– di Filippo Del Monte – Il 4 marzo l’Italia si è addormentata liberal-progressista e si è svegliata grillino-leghista. Questa la sintesi che i principali giornali hanno fatto delle Elezioni politiche dello scorso 4 marzo. In Francia il quotidiano “Le Monde” ha titolato emblematicamente “Cataclysme électoral en Italie” ; hanno vinto i populisti ed hanno perso i moderati; la realtà ha sconfitto la narrazione. Di analisi del voto se ne stanno facendo tante, le formule fantapolitiche di stampo scalfariano fioccano; noi vogliamo invece concentrarci su quello strano animale sociale chiamato “elettore”, ingranaggio fondamentale del sistema democratico.
Al di là dei partiti di riferimento l’elettore ha cambiato ben poco: se mobilitazione popolare c’è stata, essa s’è fermata alle urne, è stata elettorale e non “politica” in senso più ampio. L’elettorato ha lanciato un messaggio chiaro di scontento ma non ha fissato obiettivi a breve e lungo termine da seguire. Scordiamoci grandi processi innescati dalle masse perché in Italia questo non è possibile, nessuna delle grandi campagne d’opinione della nostra storia unitaria (Risorgimento, Interventismo, Sessantotto) è stata voluta o determinata dalla massa, dal “mucchio selvaggio”; anzi, sono sempre state le élites politico-culturali a declinarle ed interpretarle per me masse e – molte volte – perfino contro il loro sentire profondo.
Il popolo italiano, dove non si possa definire “deluso”, resta comunque fortemente “apolitico”, meglio ancora, “impolitico”. Il cittadino chiede di poter vivere e lavorare in pace, di non essere chiamato continuamente ad assumersi responsabilità da cui rifugge perché considerate “troppo grandi” per lui. Certo, si dirà che votare MoVimento 5 Stelle o Lega implica la scelta di due forze politiche che fanno dell’attivismo, del consenso popolare e della partecipazione dei punti fermi. Ma l’attivismo è proprio di quadri e militanti, il consenso popolare è – come in ogni società di massa – passivo e la partecipazione si riduce al momento elettorale che è, per l’appunto, solo un momento – seppur importante – della politica.

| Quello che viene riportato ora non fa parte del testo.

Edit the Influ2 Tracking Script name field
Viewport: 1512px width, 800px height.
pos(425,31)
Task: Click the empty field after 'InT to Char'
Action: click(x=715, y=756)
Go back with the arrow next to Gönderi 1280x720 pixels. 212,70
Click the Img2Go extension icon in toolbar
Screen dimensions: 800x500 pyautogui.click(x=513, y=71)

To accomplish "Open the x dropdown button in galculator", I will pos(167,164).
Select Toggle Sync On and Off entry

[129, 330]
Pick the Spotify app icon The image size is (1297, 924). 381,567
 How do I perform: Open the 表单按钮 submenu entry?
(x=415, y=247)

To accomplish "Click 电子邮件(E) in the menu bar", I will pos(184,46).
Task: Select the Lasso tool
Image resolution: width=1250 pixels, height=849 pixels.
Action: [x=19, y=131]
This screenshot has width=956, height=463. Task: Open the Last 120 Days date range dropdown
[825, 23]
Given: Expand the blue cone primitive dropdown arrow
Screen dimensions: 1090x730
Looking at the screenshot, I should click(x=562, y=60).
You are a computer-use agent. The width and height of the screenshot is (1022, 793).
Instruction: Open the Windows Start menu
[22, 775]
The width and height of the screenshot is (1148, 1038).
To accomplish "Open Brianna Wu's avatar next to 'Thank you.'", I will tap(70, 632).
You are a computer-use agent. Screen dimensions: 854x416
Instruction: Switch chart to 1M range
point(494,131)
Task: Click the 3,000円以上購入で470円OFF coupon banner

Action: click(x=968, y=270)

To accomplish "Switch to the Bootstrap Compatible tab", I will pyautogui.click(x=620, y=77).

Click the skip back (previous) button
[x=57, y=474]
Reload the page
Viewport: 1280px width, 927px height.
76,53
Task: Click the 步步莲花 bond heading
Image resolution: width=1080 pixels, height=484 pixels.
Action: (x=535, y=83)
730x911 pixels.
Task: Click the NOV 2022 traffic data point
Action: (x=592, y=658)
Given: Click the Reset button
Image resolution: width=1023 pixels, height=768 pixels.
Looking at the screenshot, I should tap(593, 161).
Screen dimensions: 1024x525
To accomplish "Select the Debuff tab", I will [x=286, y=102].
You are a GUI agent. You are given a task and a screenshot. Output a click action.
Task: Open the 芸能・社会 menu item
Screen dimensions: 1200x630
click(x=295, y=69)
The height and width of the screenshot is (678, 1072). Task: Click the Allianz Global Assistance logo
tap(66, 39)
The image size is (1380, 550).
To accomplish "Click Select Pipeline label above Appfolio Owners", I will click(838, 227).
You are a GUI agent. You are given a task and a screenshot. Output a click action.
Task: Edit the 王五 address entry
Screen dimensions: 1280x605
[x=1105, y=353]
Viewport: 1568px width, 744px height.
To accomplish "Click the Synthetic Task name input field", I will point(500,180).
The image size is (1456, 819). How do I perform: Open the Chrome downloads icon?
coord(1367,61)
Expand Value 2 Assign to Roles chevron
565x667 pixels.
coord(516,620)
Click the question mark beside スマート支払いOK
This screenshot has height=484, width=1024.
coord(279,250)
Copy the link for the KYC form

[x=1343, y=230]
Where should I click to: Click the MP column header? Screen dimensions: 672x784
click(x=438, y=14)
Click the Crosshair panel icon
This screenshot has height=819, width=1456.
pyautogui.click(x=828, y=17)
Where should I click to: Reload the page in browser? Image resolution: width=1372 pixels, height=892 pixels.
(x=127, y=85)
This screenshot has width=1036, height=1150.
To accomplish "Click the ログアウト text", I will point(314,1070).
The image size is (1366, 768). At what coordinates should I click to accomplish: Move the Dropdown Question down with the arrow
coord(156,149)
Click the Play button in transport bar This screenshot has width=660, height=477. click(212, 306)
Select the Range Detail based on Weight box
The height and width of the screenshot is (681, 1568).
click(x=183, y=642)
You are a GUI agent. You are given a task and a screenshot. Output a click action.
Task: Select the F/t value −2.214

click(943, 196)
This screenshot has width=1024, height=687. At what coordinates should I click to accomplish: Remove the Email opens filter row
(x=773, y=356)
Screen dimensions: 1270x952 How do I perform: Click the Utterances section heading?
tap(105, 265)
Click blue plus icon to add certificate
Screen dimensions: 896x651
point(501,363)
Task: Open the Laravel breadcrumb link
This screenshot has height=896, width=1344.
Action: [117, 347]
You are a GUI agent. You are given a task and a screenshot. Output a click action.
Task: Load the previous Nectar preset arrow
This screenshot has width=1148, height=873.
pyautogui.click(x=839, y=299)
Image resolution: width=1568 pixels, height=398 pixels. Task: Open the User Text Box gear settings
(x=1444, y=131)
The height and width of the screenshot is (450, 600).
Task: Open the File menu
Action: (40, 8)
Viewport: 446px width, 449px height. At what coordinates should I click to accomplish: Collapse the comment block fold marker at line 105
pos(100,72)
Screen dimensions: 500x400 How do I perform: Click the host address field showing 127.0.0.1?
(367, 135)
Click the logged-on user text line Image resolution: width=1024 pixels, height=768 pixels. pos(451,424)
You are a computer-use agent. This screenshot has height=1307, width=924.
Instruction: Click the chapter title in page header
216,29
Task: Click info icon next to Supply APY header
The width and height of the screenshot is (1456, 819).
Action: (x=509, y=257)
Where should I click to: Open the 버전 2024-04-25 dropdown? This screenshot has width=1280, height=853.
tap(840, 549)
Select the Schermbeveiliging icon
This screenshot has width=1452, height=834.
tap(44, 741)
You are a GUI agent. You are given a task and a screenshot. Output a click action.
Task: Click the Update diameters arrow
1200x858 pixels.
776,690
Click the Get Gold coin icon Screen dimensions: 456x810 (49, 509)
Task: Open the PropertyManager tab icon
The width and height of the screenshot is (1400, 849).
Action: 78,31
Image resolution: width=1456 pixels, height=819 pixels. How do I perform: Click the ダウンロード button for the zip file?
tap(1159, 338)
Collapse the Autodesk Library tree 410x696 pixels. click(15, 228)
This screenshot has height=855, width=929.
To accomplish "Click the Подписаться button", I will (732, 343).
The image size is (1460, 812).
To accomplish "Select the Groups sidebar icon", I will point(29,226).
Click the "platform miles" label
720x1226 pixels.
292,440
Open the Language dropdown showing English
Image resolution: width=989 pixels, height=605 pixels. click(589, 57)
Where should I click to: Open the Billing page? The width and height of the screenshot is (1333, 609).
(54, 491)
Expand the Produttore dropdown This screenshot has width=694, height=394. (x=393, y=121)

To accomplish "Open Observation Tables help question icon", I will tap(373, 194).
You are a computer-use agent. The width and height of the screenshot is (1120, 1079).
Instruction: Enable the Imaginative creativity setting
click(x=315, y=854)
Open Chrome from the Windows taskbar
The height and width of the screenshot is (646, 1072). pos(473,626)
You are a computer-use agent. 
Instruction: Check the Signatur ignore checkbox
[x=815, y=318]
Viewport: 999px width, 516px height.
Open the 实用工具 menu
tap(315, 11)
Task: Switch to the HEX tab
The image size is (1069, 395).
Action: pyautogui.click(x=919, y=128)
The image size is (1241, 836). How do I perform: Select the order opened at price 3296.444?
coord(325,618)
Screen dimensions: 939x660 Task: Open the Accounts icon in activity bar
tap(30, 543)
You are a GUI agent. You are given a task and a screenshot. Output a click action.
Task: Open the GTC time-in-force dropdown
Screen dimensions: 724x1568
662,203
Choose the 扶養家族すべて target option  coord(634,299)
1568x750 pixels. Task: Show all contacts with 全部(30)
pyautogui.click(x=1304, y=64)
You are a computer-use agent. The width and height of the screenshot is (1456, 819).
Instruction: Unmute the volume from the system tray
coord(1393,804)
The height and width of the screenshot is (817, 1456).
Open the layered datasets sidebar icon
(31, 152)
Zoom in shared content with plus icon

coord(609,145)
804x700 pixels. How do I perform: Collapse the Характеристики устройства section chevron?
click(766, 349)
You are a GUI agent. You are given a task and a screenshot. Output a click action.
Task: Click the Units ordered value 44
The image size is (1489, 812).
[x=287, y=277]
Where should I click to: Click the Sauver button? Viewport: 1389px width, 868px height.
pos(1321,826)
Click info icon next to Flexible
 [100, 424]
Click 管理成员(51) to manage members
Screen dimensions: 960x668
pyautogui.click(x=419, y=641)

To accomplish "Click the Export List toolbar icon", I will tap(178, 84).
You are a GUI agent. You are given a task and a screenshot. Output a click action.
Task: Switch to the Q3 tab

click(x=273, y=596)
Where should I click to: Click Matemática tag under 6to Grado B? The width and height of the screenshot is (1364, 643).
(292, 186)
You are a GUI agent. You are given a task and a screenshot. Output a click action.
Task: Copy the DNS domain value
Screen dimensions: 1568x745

Gli Italiani il 4 marzo non hanno voluto mettere in evidenza il proprio “potenziale di mobilitazione” ma, in sostanza, delegare la gestione politica alle forze che sentono più vicine. Hanno chiesto la restaurazione dell’ordine attraverso il “disordine” populista percepito comunque come meno pericoloso dei tentativi di scardinamento dei valori e della società attuati dal centrosinistra. Questo ordine da restaurare non è quello nazionale in prima battuta (si vedano i risultati di Fratelli d’Italia a tal proposito) ma quello individuale, quello delle “percezioni” diffuse, del subconscio elettorale se si vuole. Sia chiaro, nessuna campagna elettorale nazionale si gioca realmente sui programmi bensì sulla costruzione di grandi miti collettivi; quest’ultima campagna invece fa eccezione perché si è giocata sulle percezioni.
Mobilitazione passiva appunto e non attiva; consenso individuale interiorizzato e non scelta politica e pubblica. Questo voto è stato realmente – e la sua esistenza non implica per forza la bontà di tale scelta – frutto della “rivoluzione del buonsenso” restauratrice della quotidianità. Il popolo italiano ha votato in modo tale da lanciare questo messaggio: “Vogliamo restare passivi, non chiamateci in causa. Ecco perché abbiamo affidato la cosa pubblica a chi ha la forza di governare senza interpellarci ma facendo i nostri interessi”.
I risultati del 4 marzo non ci consegnano dunque un’Italia politicizzata, tutt’altro, perché molte volte votare “populista” è uno dei modi per tornare alla propria vita normale e la mobilitazione politica è invece espressione di situazioni eccezionali e dunque extra-ordinarie che la massa – in quanto tale – mal digerisce.